=== Begin Enclosure ===

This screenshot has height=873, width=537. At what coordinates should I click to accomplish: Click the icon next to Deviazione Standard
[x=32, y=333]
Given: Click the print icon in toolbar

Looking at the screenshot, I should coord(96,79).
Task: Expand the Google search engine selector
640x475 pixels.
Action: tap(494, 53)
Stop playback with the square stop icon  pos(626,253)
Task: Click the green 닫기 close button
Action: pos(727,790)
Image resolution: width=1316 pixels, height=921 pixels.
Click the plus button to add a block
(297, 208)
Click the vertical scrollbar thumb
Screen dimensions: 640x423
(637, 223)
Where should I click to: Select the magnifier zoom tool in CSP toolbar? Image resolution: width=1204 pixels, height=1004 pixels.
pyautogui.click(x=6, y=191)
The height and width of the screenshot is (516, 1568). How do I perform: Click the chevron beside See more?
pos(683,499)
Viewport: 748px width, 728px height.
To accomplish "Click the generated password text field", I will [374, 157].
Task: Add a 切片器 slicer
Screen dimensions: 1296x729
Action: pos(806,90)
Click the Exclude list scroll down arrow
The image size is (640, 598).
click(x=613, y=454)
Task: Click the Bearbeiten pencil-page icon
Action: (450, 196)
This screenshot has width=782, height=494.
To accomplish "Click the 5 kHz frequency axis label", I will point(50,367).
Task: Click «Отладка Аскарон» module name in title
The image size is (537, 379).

=== End Enclosure ===

**What is expected**
Would you please set down the lines from the one with "This screenshot has width=782, height=494." to the end of the data above, exactly and without any other lines?

**Exercise response**
This screenshot has width=782, height=494.
To accomplish "Click the 5 kHz frequency axis label", I will point(50,367).
Task: Click «Отладка Аскарон» module name in title
The image size is (537, 379).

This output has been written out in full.